§ **Instructions to follow**
Give back exactly the lines of the data below, starting with the line that has "Task: Click the Unranked" and going on through the line that has "1209x839 pixels.".

§ **Entries supplied**
===

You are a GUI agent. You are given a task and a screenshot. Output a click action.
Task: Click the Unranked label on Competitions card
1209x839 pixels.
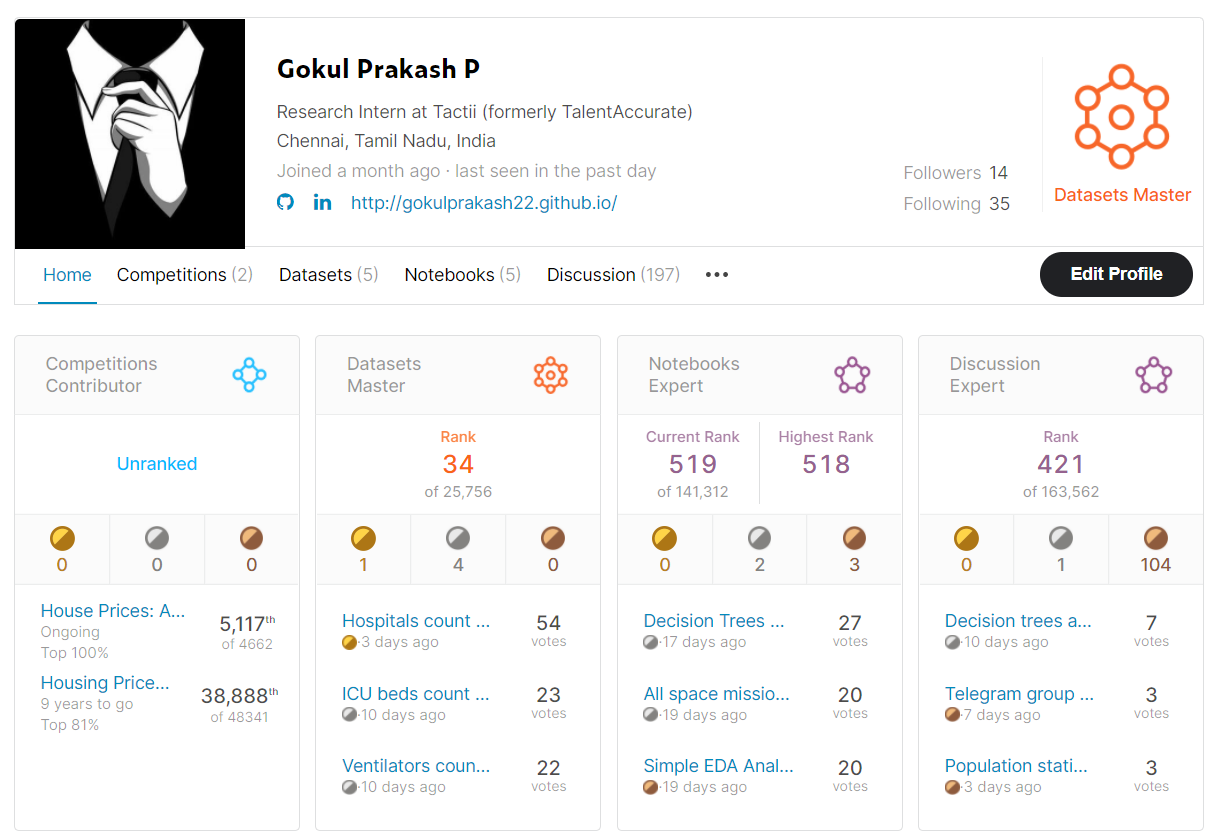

===

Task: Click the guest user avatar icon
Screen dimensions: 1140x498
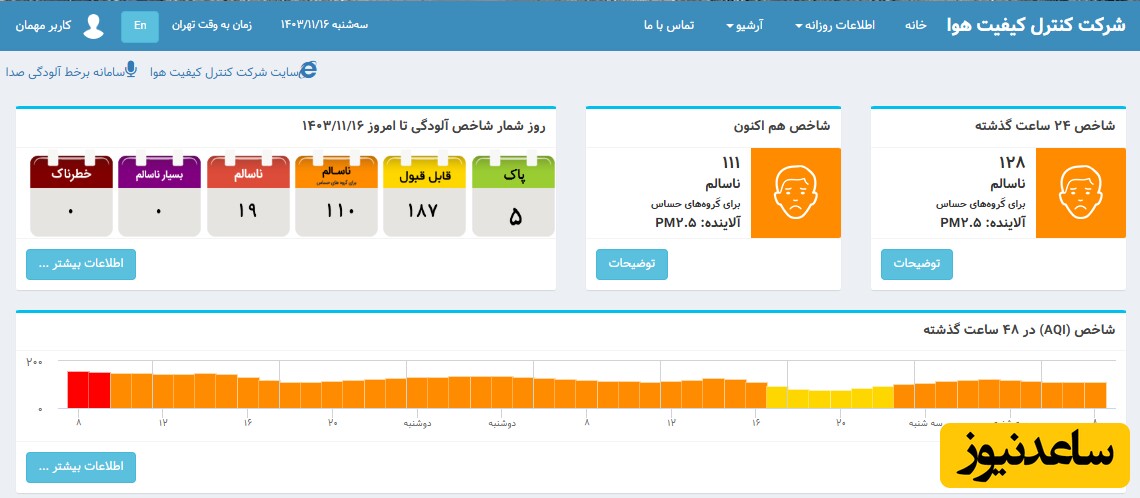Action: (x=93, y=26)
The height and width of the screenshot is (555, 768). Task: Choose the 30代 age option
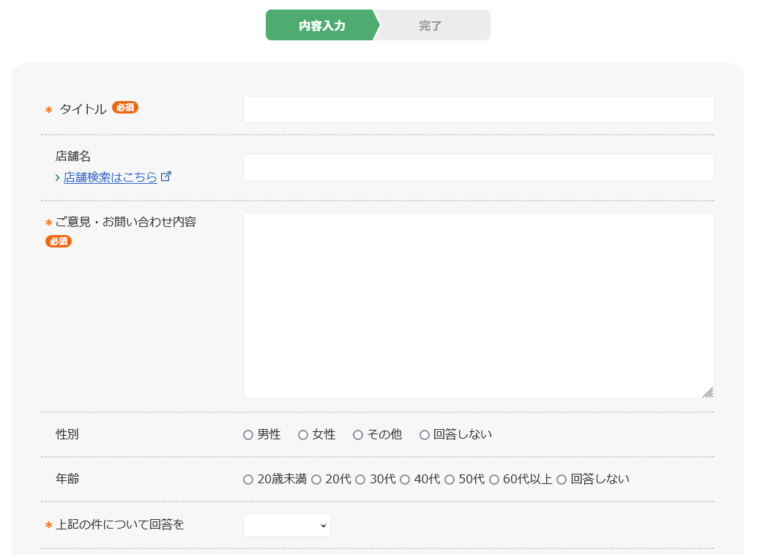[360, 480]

===

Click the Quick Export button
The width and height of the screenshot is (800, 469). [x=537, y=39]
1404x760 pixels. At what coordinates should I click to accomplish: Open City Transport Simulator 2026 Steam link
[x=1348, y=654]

===

§ **Solution to this problem**
Task: Click the Unranked label on Competitions card
1209x839 pixels.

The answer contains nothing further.